Il corpo è una sorta di ossessione; in alcune istantanee appare evidente che si tratta di un involucro abitato da un estraneo che può essere accettato oppure combattuto, così come la pelle diventa un campo di battaglia di una continua guerra tra il "dentro" e il "fuori". La violenza diventa lo stigma stesso di questo involucro che costituisce la soglia, il punto di scambio tra l’Io e il mondo esterno. Uno degli elementi che più colpiscono in queste immagini è che la manipolazione della pelle avviene sotto la spinta dello sguardo degli altri, per cui il risultato della chirurgia estetica si presenta come il prodotto dello sguardo stesso dell’altro che il nuovo corpo o viso cerca di tenere sotto controllo. Raggiungere una nuova immagine di sé produce una nuova immagine esterna, come sottolinea Alessandra Lemme, e insieme la convinzione che vi sia anche, come corrispettivo, una coesione interna.

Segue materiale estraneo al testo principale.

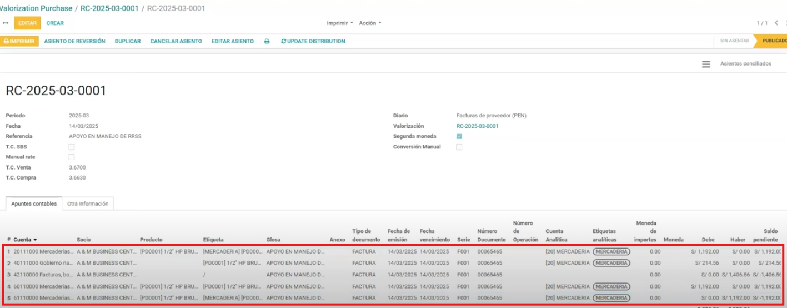Click the yellow Editar button
787x308 pixels.
27,23
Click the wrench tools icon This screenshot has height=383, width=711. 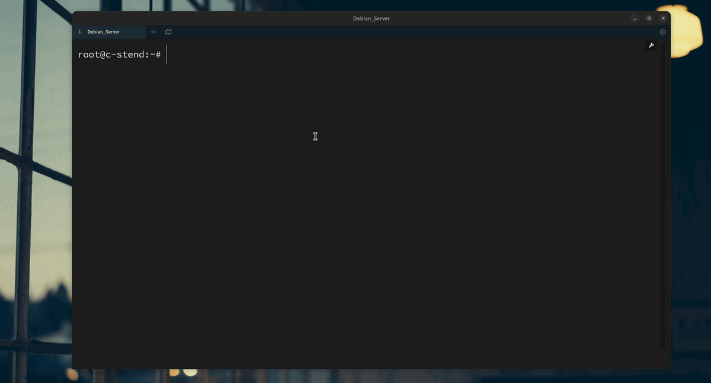pyautogui.click(x=651, y=46)
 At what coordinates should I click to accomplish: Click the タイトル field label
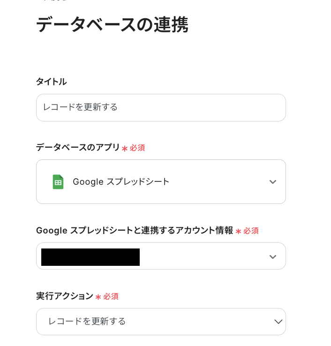click(x=51, y=82)
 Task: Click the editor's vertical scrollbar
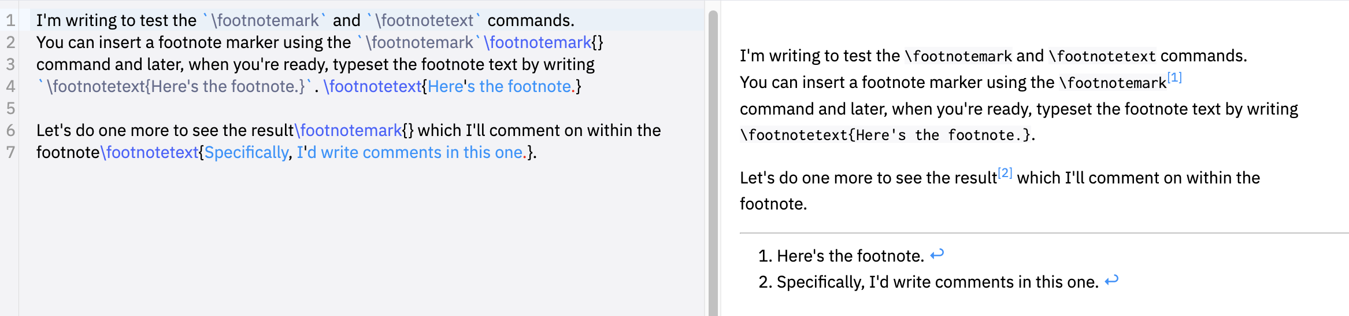(713, 162)
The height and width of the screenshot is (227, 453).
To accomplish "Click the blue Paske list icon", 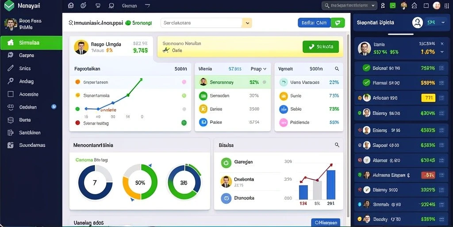I will click(203, 122).
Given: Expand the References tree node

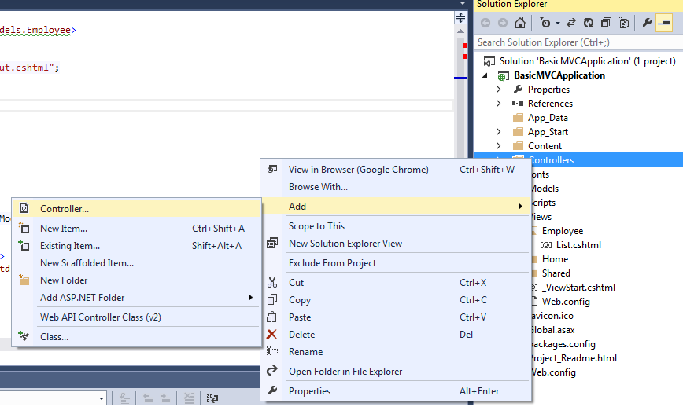Looking at the screenshot, I should 498,104.
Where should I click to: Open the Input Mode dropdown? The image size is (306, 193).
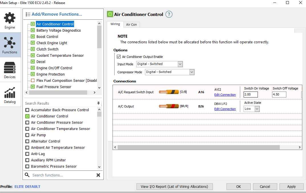point(159,64)
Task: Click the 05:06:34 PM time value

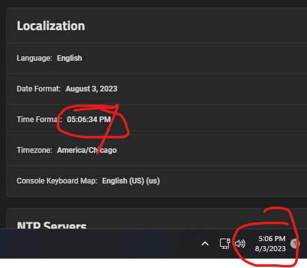Action: pos(89,120)
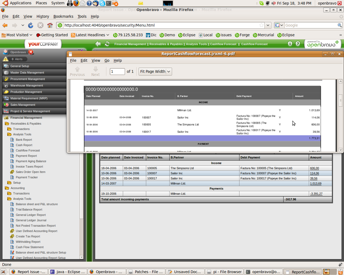Open the Payment Aging Balance report
344x275 pixels.
(x=31, y=161)

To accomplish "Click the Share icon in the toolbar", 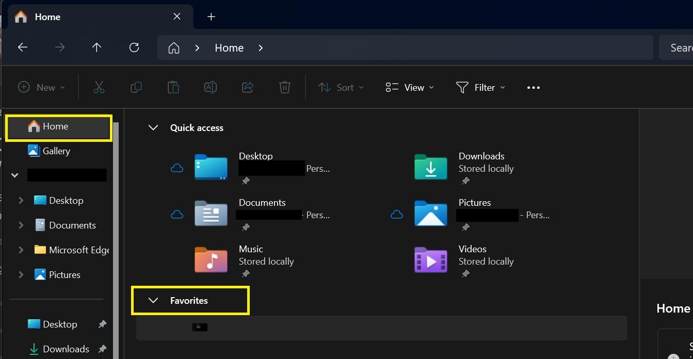I will tap(248, 87).
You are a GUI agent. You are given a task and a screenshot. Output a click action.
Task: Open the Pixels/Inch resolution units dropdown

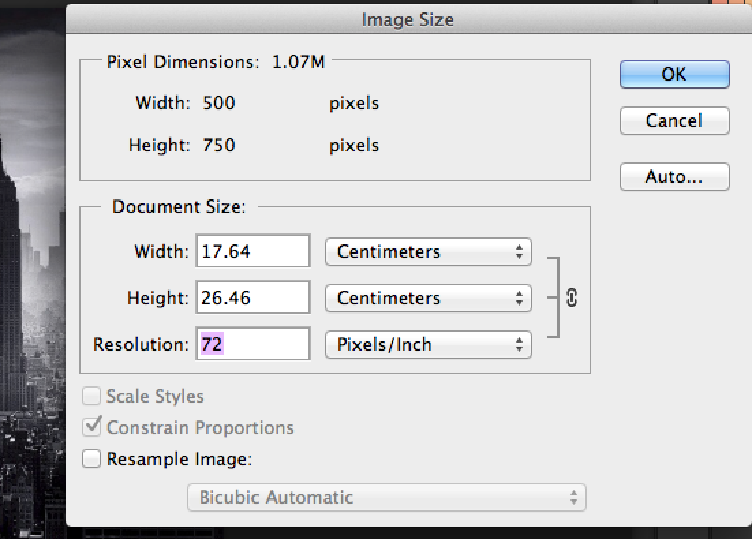[x=428, y=344]
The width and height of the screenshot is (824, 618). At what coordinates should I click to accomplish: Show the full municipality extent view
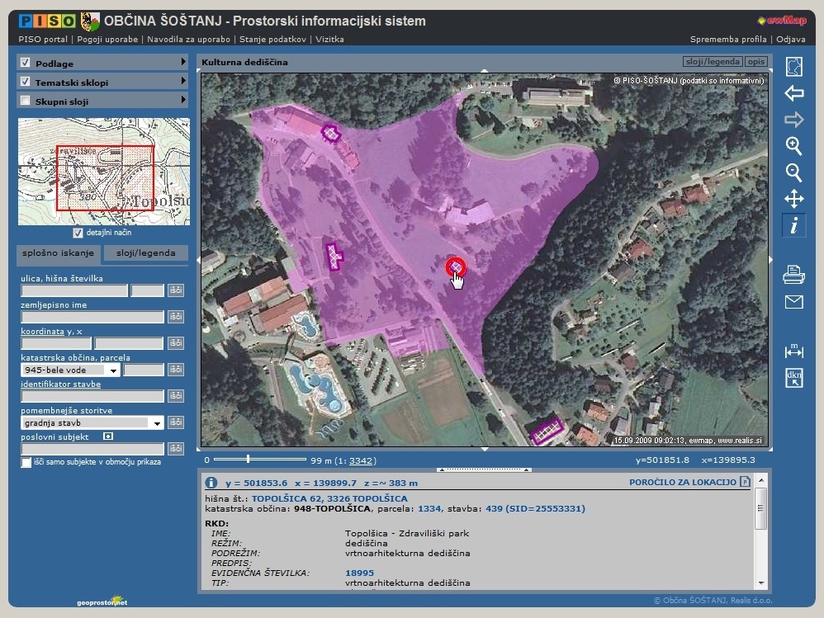(x=793, y=67)
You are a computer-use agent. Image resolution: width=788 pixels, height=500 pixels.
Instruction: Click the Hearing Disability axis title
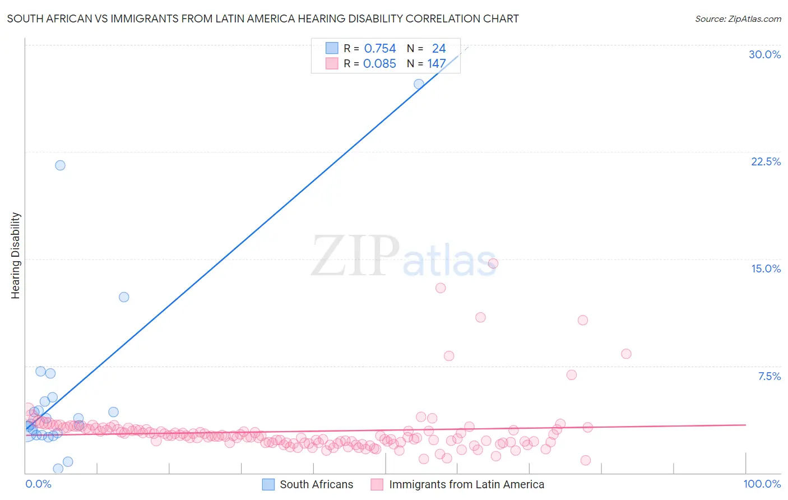tap(16, 256)
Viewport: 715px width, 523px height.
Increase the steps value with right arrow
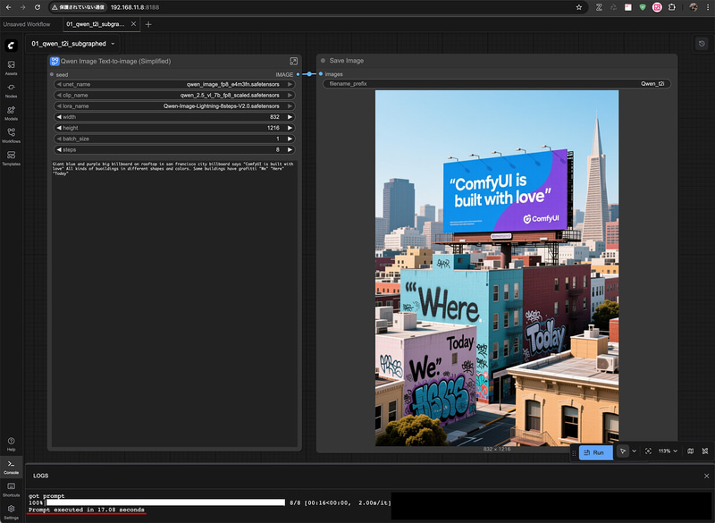pyautogui.click(x=290, y=150)
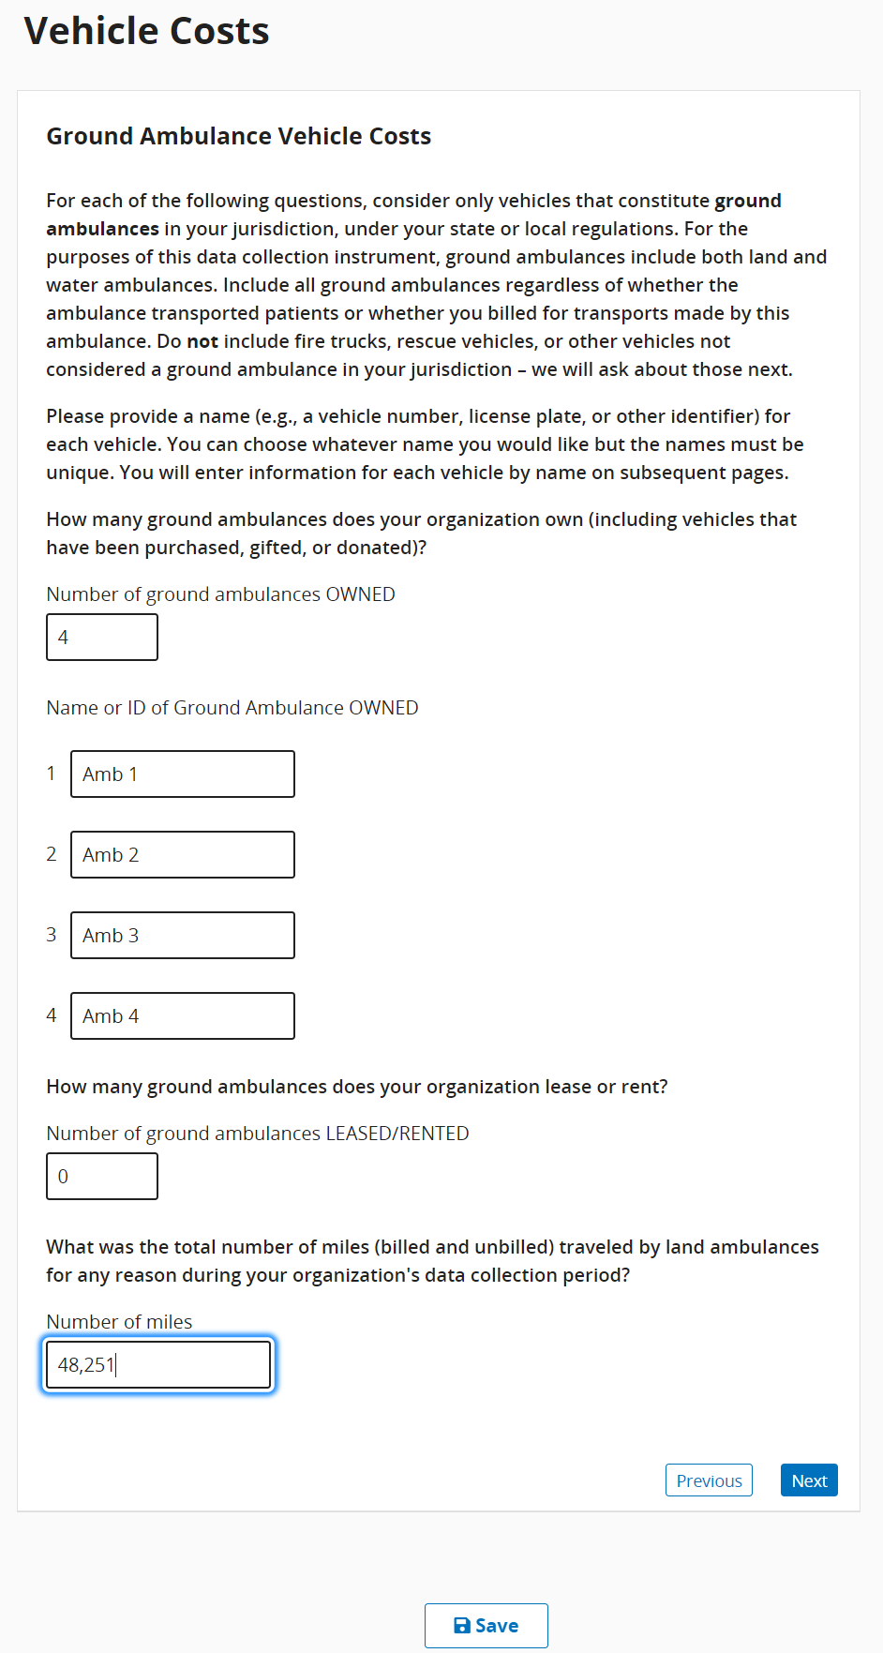Click the Number of miles input
Viewport: 883px width, 1653px height.
[158, 1365]
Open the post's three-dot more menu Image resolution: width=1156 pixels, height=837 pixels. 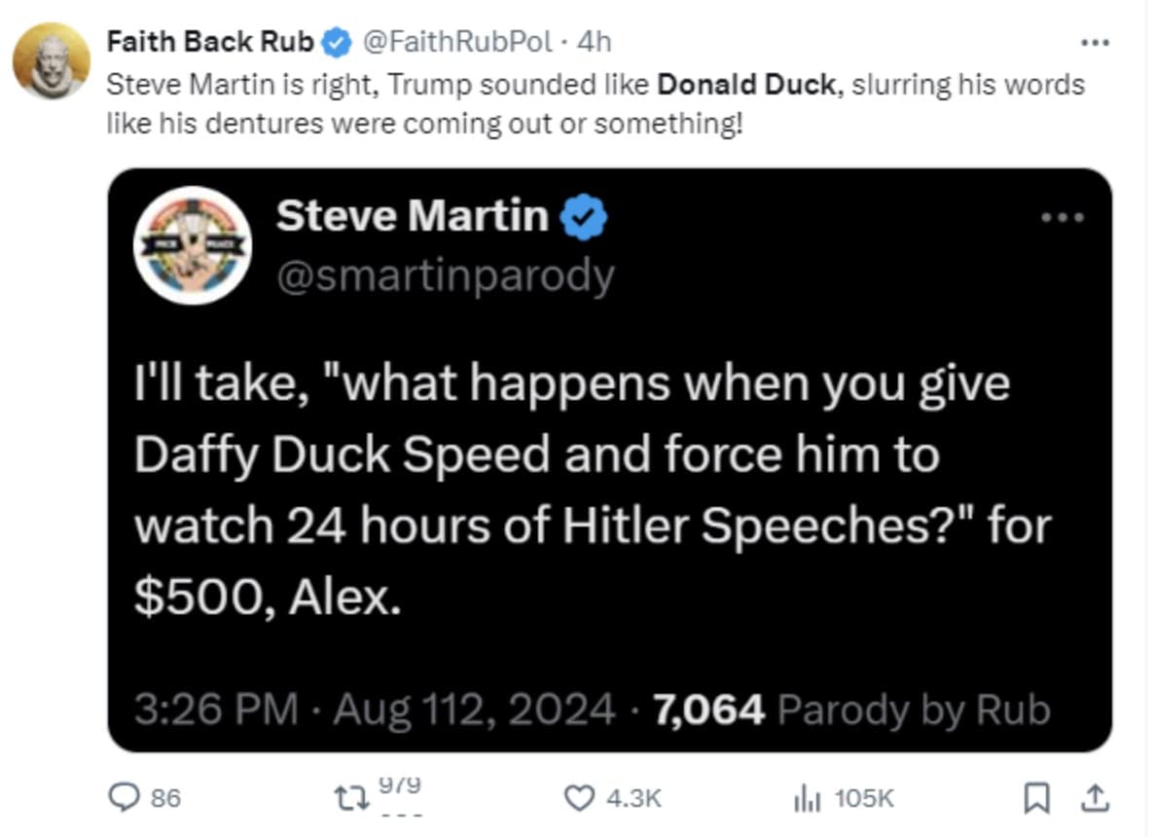pyautogui.click(x=1095, y=43)
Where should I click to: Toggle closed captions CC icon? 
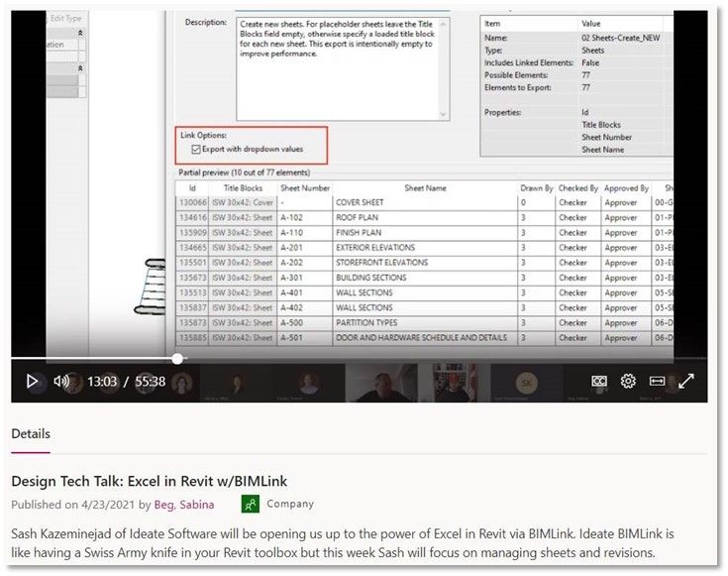tap(599, 382)
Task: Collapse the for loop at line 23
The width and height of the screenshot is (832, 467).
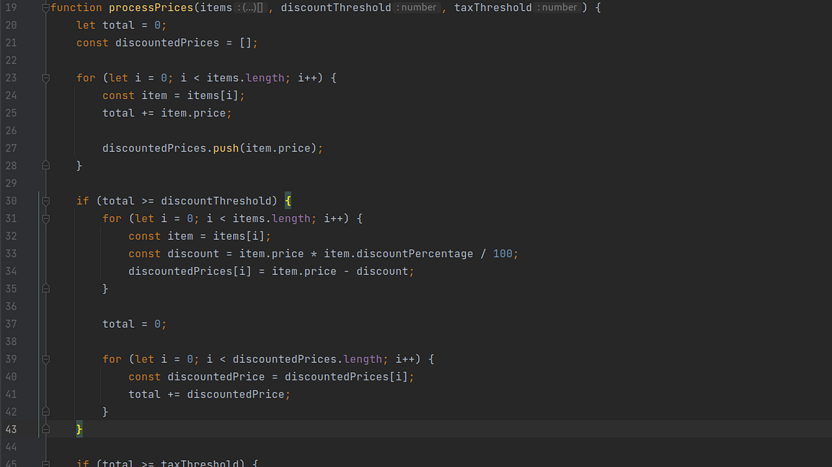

Il proprio corpo è sentito come il prodotto di un gioco di sguardi, tra il proprio e quello di chi ci guarda, così che la sua manipolazione diventa il mezzo con cui si stabilisce una sorta di equilibrio tra "dentro" e "fuori".
Uno psicologo, Herbert Rosenfeld, ha sviluppato una distinzione molto interessante tra il "narcisista con la pelle sottile", che è scalfito o ferito dallo sguardo dell’altro, e il "narcisista con la pelle spessa", che invece possiede una corazza così ruvida da respingere quello sguardo; cui aggiunge la figura del borderline, che invece si sente, come i personaggi raccontati dalla Strong, una sorta di colabrodo da cui i contenuti psichici posso sfuggire continuamente. La galleria di uomini e donne di questa rassegna d’immagini corrisponde, con qualche approssimazione, a queste tre categorie. Una cosa appare evidente: il corpo è l’arena di una potenzialmente spaventosa mancanza di controllo (Lemme). Le tecniche di manipolazione invece che calmare il disagio e l’ansia diventano i modi stessi con cui questi si manifestano all’esterno. L’effetto che le fotografie producono è infine quello di lasciarci interdetti e stupefatti: in questi alieni e aliene scopriamo la nostra stessa umanità ferita e dolente.